## What the task asks:
Copy the records below line by line and word for word, from the very first line through the line with "School For Poor (966, 1153)", omitting each picture.

______

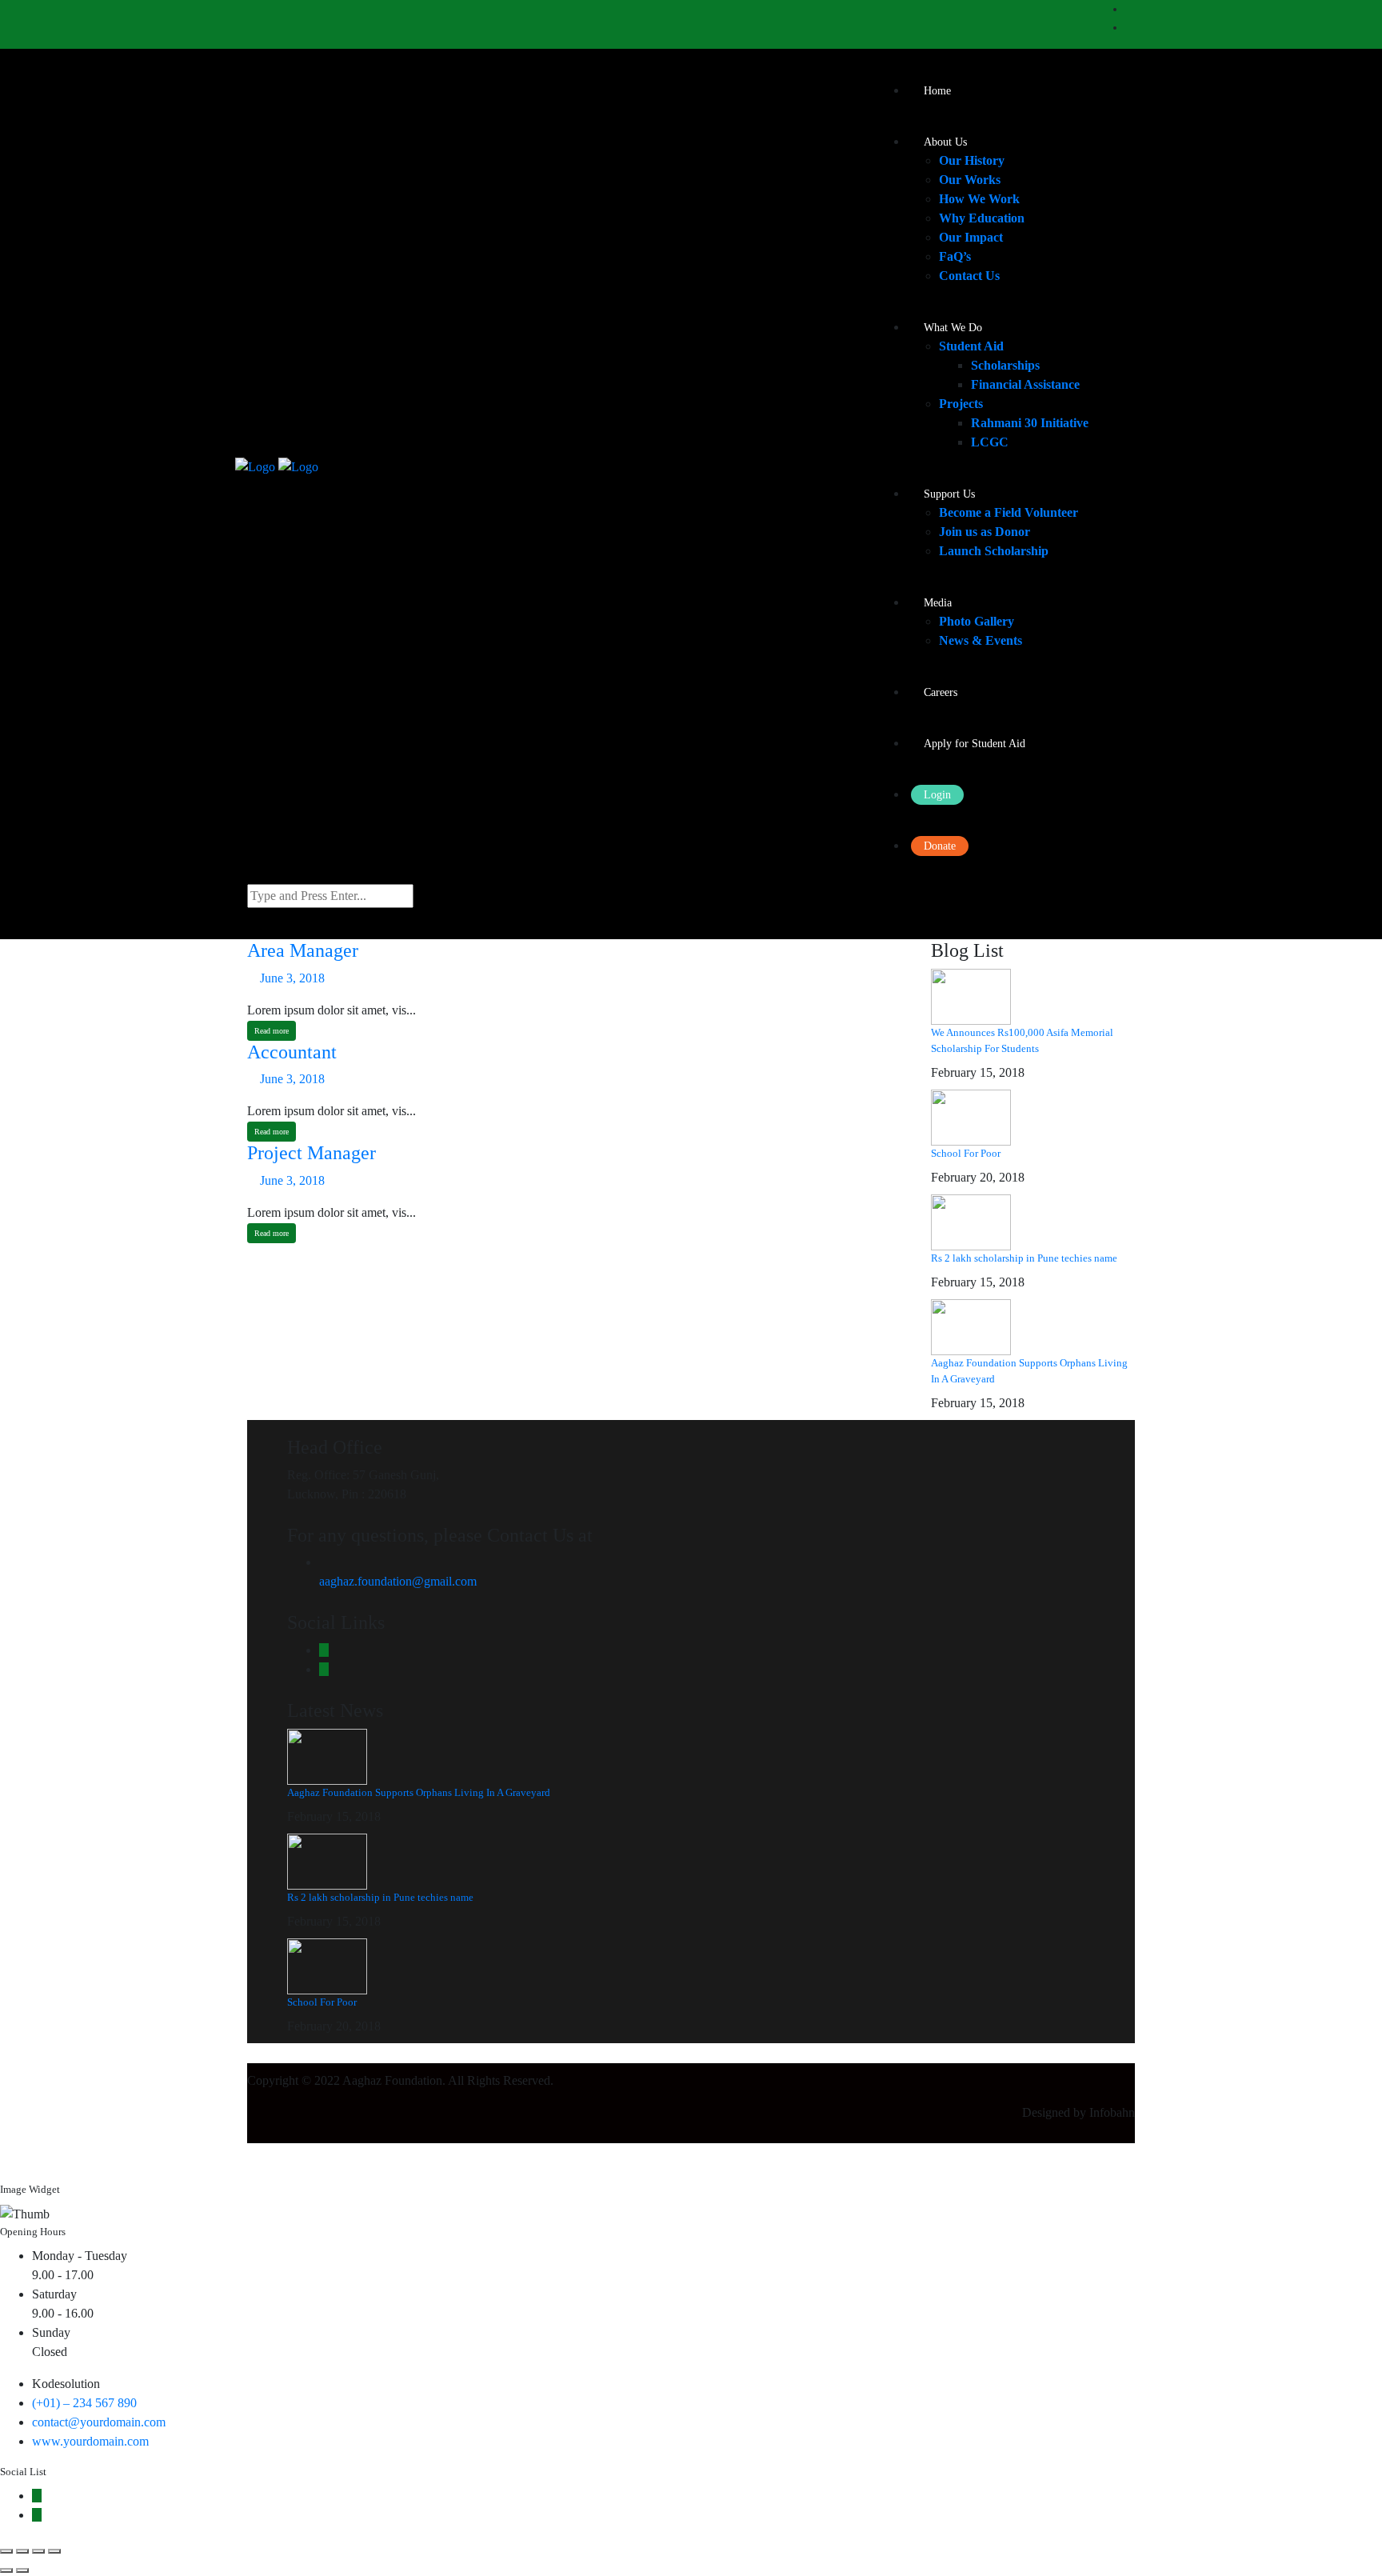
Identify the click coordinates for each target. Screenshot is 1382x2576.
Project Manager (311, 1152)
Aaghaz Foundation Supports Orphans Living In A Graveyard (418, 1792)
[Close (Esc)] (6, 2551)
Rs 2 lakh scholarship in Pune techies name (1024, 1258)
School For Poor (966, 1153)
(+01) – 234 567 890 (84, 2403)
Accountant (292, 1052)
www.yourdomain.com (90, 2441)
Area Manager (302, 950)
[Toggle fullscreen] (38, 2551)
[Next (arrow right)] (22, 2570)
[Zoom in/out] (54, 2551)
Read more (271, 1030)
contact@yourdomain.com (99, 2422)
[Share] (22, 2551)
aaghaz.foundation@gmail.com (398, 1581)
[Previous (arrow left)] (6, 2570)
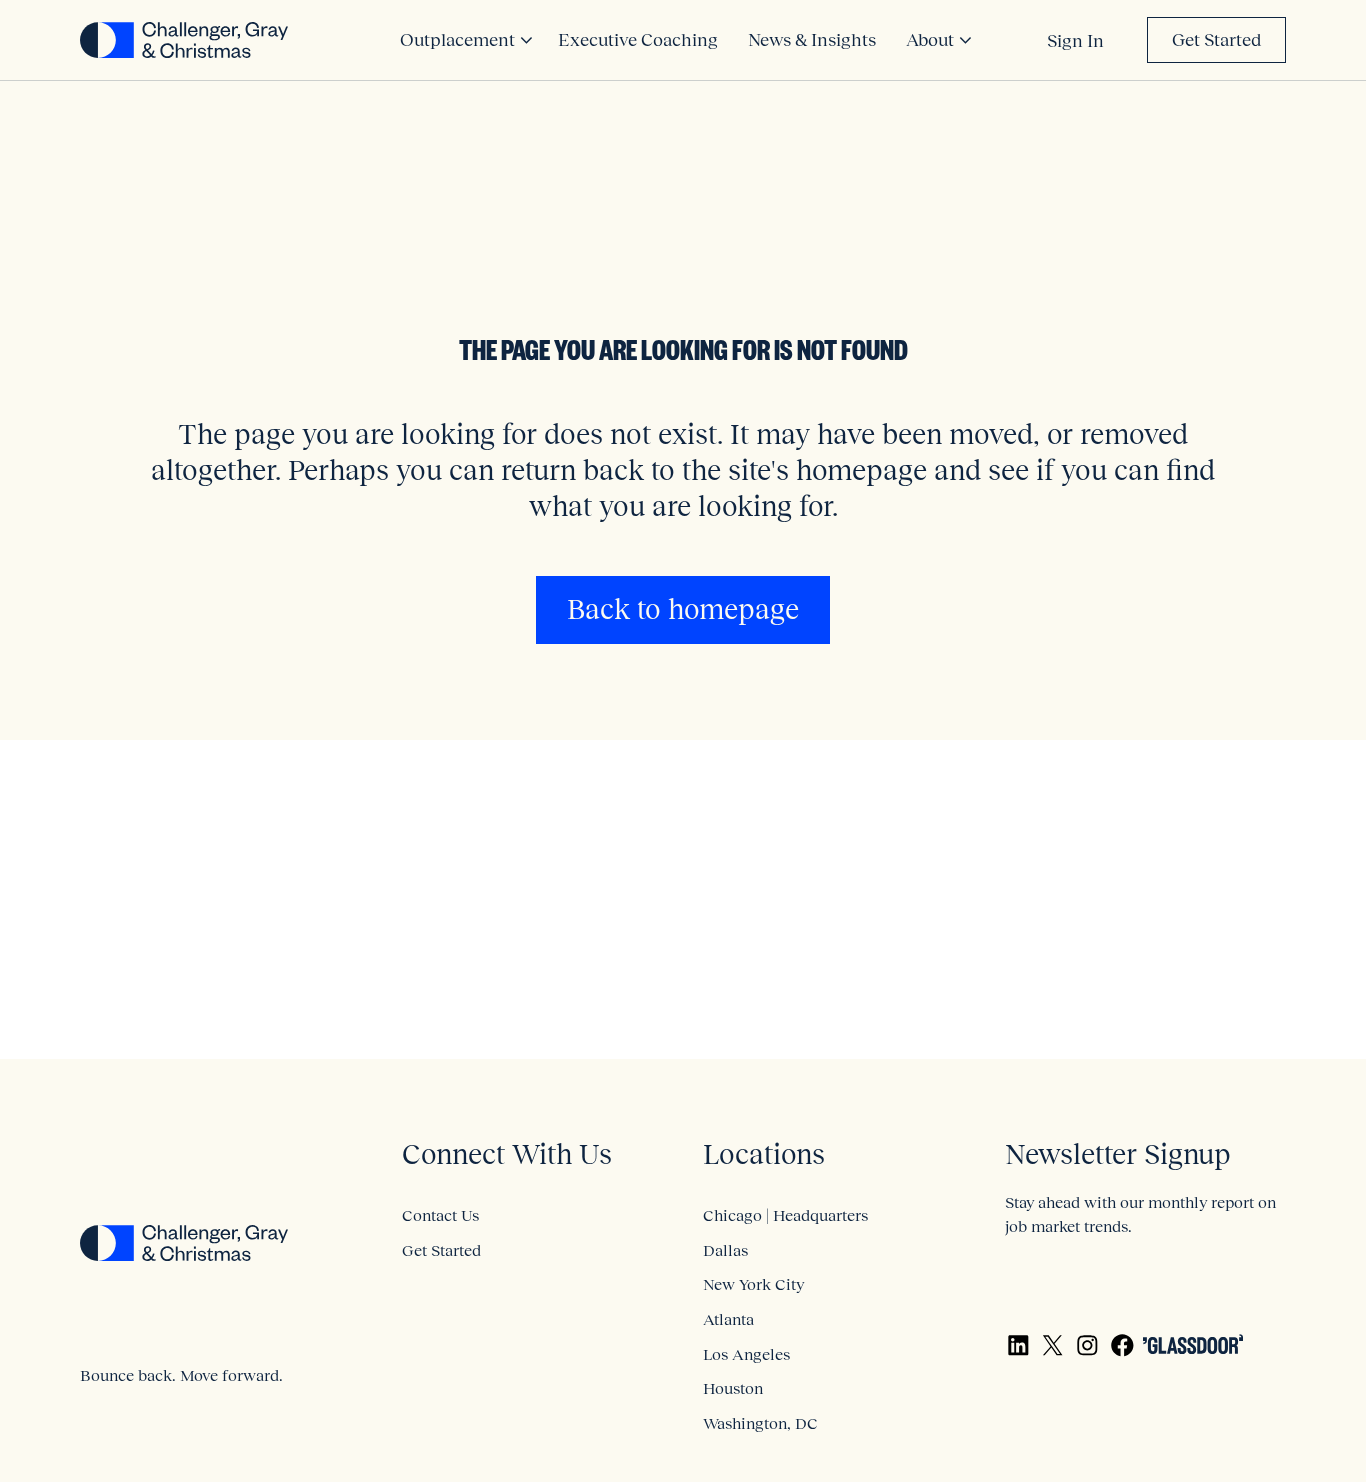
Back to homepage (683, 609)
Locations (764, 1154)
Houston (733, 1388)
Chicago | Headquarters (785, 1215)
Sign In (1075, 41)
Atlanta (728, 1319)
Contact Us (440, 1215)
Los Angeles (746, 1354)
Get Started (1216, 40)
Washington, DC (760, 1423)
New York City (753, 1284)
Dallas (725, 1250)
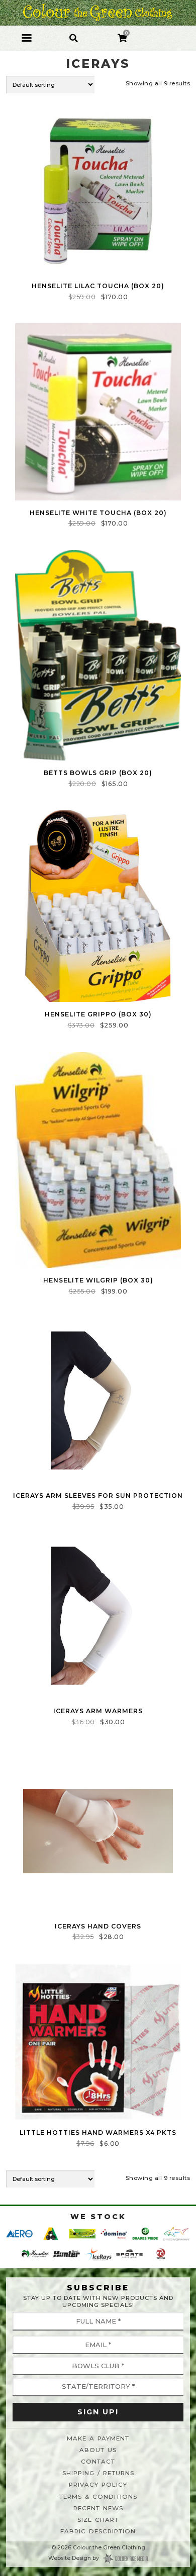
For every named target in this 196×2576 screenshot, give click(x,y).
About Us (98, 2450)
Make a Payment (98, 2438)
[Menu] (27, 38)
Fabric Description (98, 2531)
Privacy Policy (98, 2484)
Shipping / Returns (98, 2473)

______

## Answer box:
Identify the click coordinates for each target. Screenshot is 1382x2576.
Project Manager (311, 1152)
Aaghaz Foundation Supports Orphans Living In A Graveyard (418, 1792)
[Close (Esc)] (6, 2551)
Rs 2 lakh scholarship in Pune techies name (1024, 1258)
School For Poor (966, 1153)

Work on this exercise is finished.